Я пожал плечами, но он властным голосом продолжил:
— Я вам объясню.
Как и прежде, он был говорлив и заикался. Он принялся рассказывать мне, что теперь тактика восстания не актуальна; применение силы решено отложить до того момента, когда революция созреет по-настоящему. Тем временем они пытаются объединить всех трудящихся в союз: ссыльные, оказавшись в Лондоне, осознали важность объединения рабочих. Банкеты были поводом выразить эту солидарность, их во Франции проводили все чаще. Он говорил долго и время от времени поворачивался к Лауре, будто ища ее поддержки, и она согласно кивала. Когда он закончил, я сказал:
— Понимаю.
Мы помолчали; я чувствовал, что они ожидали от меня какого-то отклика, но я не мог выдавить из себя ни слова. Лаура встала и сказала:
— Вы, верно, хотите прилечь? Думаю, дорога была утомительной.
— Да, я не прочь вздремнуть, — ответил я. — В тюрьме я привык спать подолгу.
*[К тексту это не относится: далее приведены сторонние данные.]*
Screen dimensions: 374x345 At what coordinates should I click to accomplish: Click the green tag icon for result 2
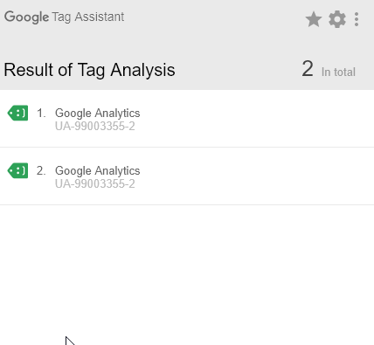(17, 170)
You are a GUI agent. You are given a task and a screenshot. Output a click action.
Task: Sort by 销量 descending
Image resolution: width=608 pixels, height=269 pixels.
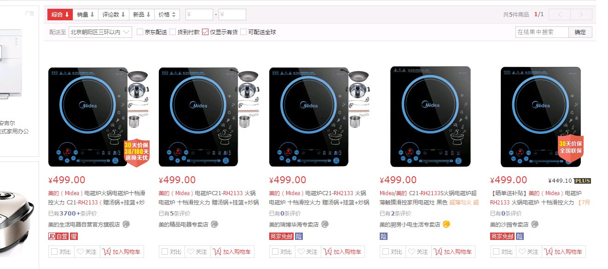(86, 15)
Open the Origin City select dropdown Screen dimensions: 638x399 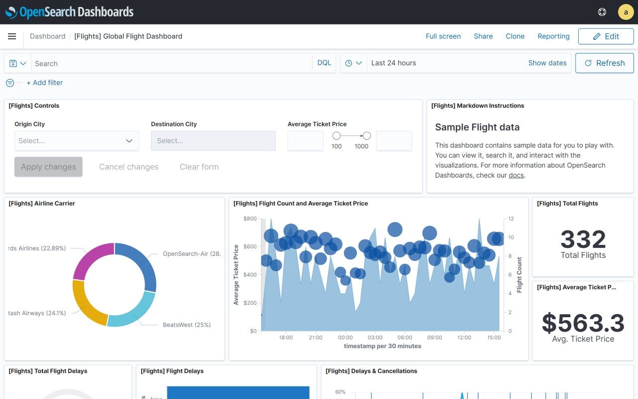(76, 141)
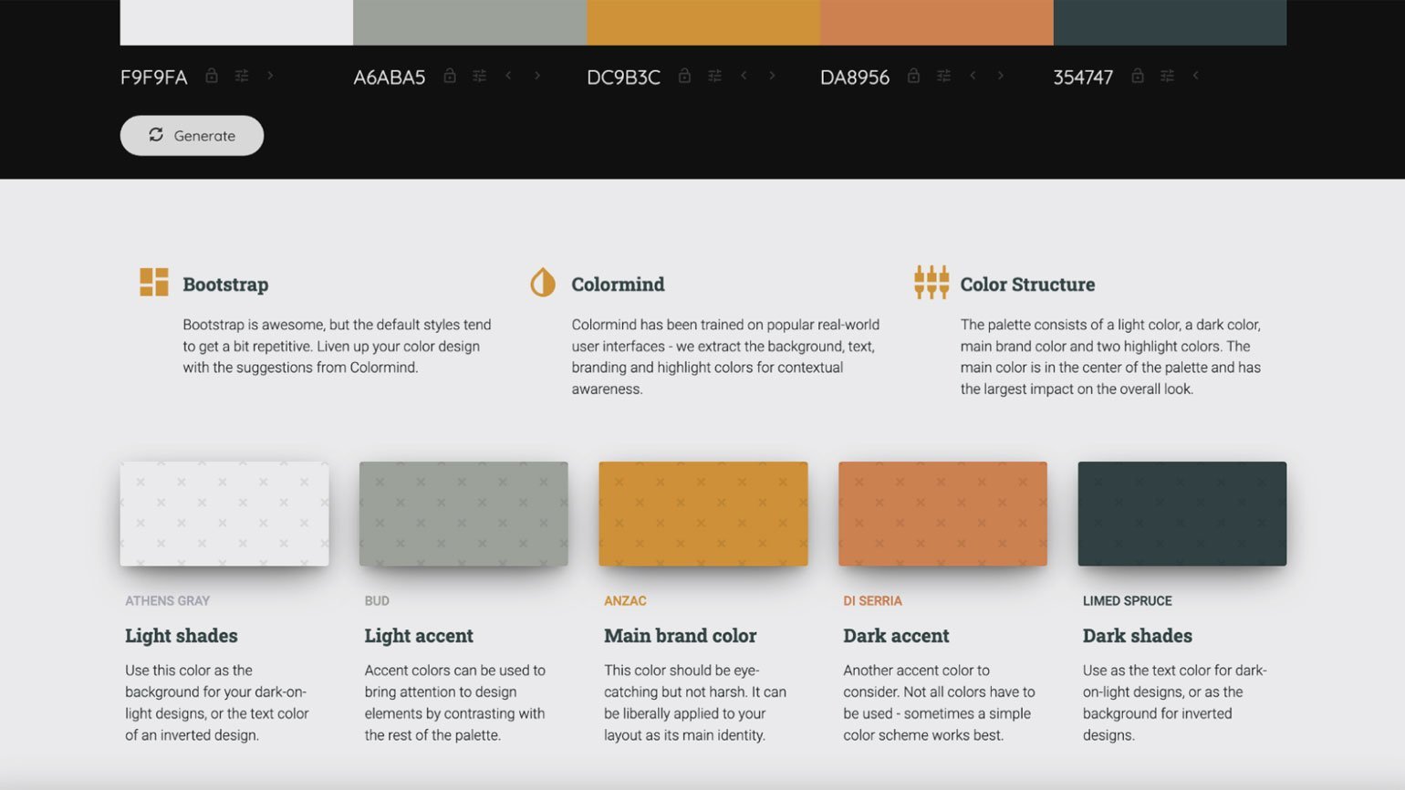Click the Colormind droplet icon
Image resolution: width=1405 pixels, height=790 pixels.
tap(543, 283)
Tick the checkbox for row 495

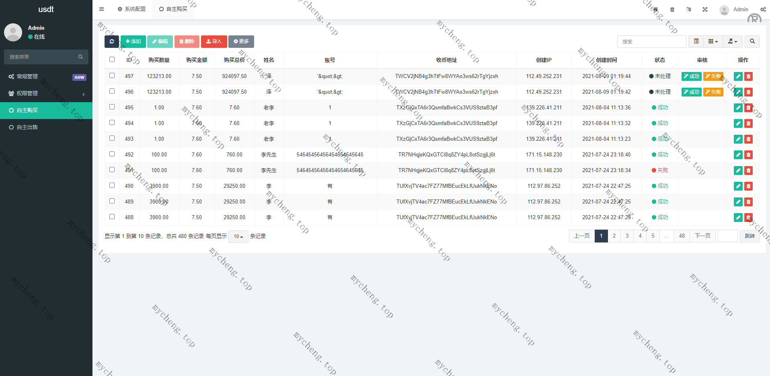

— Я покажу вам вашу комнату.
Я пошел за ней. Она толкнула дверь и сказала:
— Комната довольно невзрачна, но мы будем счастливы, если вам здесь понравится.
— Мне понравится.
Она закрыла дверь, и я вытянулся на кровати. На стуле висели чистое белье и одежда, на полках стояли книги. С улицы доносились голоса и стук шагов, иногда проезжал экипаж: обычные звуки города. Я был свободен, свободен между небом, землей и серыми стенами горизонта. Станки в Сент-Антуанском предместье стучали: все то же, все то же; в больницах дети рождались, а старики умирали; в глубине этого пасмурного неба пряталось солнце, и где-то вдали на него глядел юноша, и в сердце его что-то разгоралось. Я прикладывал руку к груди, сердце стучало: все то же, все то же, и море немолчно било в берег, все то же. Все повторялось, все продолжалось, все продолжало повторяться, все то же, все то же.